§ **Provided information**:
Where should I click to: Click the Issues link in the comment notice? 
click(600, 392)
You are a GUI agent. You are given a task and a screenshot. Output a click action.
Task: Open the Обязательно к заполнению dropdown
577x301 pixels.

§ **What is needed**:
Return all of the data above line for line, with nothing changed, added, or left out.

§ **Result of this task**:
Where should I click to: Click the Issues link in the comment notice? 
click(600, 392)
You are a GUI agent. You are given a task and a screenshot. Output a click action.
Task: Open the Обязательно к заполнению dropdown
577x301 pixels.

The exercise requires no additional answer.